[Opening SOURCE EXTRACT section]

Plenty of books arriving here and many as the result of e mails asking if I'd be interested to see them, and three of US origin in the last few days. At this point please can I say I am terribly behind with my thank you emails for books received and can I send my apologies to anyone who has sent a book recently and not heard from me. I'm sure it's arrived, we couldn't see Jim's head for the stack yesterday but it still feels very rude and impolite not to acknowledge.
We've been Tinker visiting daily (he is father of dgr not the dog, for all those who have been very kindly enquiring and I do agree, it can be very odd suddenly falling into the dovegreyreader world as many have done this week) and then I get home and seem to fall asleep. The Tinker's had a few ups and downs this week, we still await the pacemaker and can only assume they are building a special go-faster one perhaps with a remote control etc. Needless to say he's chipper and being a very patient patient whilst also thanking Sony for the invention of his beloved e reader which is making day and night Dickens reading possible, currently Oliver Twist. We even did a clever exchange yesterday, my fully-charged one for his flat-as-a-pancake one so that I could bring it home to recharge. But back to book arrivals and who knows where that 'thank you so much for contacting me...yes please' reply leads and there was one book I was ecstatic to receive, a proof copy of Libby Cone's War on the Margins, the Nazi occupation of Jersey and the subsequent Jewish persecution, to be published by Duckworth in July. Written about here last year as a result of one of those 'would you be interested...yes please' e mail exchanges, noticed by publishers and soon to be on the shelves here in the UK. I wish Libby so much success with this book, it's been very exciting to follow the progress and my e mails back to Libby just got bigger in font and brasher in colour as events unfolded so to hold the book is a joy, more big-brash-font emails ensued.

[Closing SOURCE EXTRACT section]

▶ _WORK TASK 1_
Reproduce verbatim the passage of the blog post on book arrivals that begins with the words containing "Plenty of books" and ends with "not to acknowledge.".
▶ _WORK TASK 2_
Write a continuation of the blog post on book arrivals, picking up directly after its final sentence.

[Opening DATASET EXTRACT section]

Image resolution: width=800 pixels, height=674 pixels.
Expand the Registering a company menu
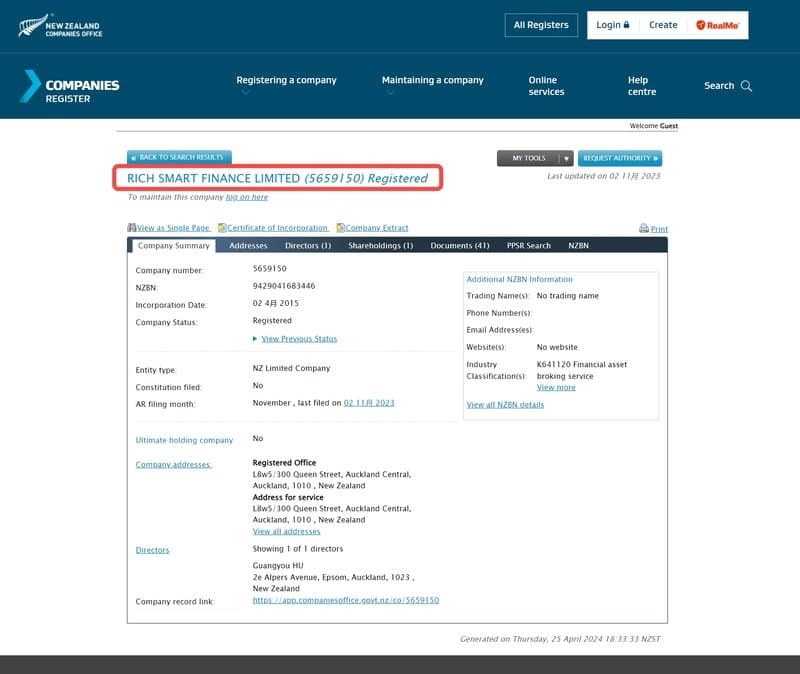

[Closing DATASET EXTRACT section]

▶ _YOUR RESPONSE 1_
Plenty of books arriving here and many as the result of e mails asking if I'd be interested to see them, and three of US origin in the last few days. At this point please can I say I am terribly behind with my thank you emails for books received and can I send my apologies to anyone who has sent a book recently and not heard from me. I'm sure it's arrived, we couldn't see Jim's head for the stack yesterday but it still feels very rude and impolite not to acknowledge.

▶ _YOUR RESPONSE 2_
Next an absolutely enormous 4lb tome arrived air mail from New York, An American Experience - Adeline Moses Loeb (1876-1953) and Her Early Jewish Ancestors. I'd said yes to this for the same simple reason that I'd said yes to Libby's book, I never say no to anything about Jewish history. My recent experience of reading Plumes by Sarah Abrevaya Stein was enough confirmation if it were needed that for me, Jewish history and heritage is an endlessly fascinating and informative reading subject. Who'd have thought ostriches could be so interesting after all.
It was no hardship to prop the 4lb book on a pillow and browse the life and history of eight generations of this incredible family through the eyes of the descendants, of whom there are hundreds. The family tree enclosed is vast and clearly a huge amount of research has taken place to document and preserve this family's history; life in the South at the time of the Civil War and thence to New York. All peppered with memories and recollections of day to day events, whilst there, overseeing everything, the most stunning portrait of Adeline painted by the English artist G.L.Brockhurst (1890-1978). Part of Augustus John's circle and famous in his day for portraits of Wallis Simpson, Marlene Dietrich and Merle Oberon, Gerald Brockhurst's forte seems to have been the portraiture of women, the Oxford DNB describing him as 'a portraitist of rare power and vision.'
Rarely does a portrait seem to say quite so much with the eyes and the demeanour, but as the book slid out of the package I was completely intrigued because there is something utterly transfixing about Adeline's direct gaze and expressive eyes that drew me in and kept me there. The deportment suggestive of grace and propriety, the eyes reflecting an innate sympathy and understanding.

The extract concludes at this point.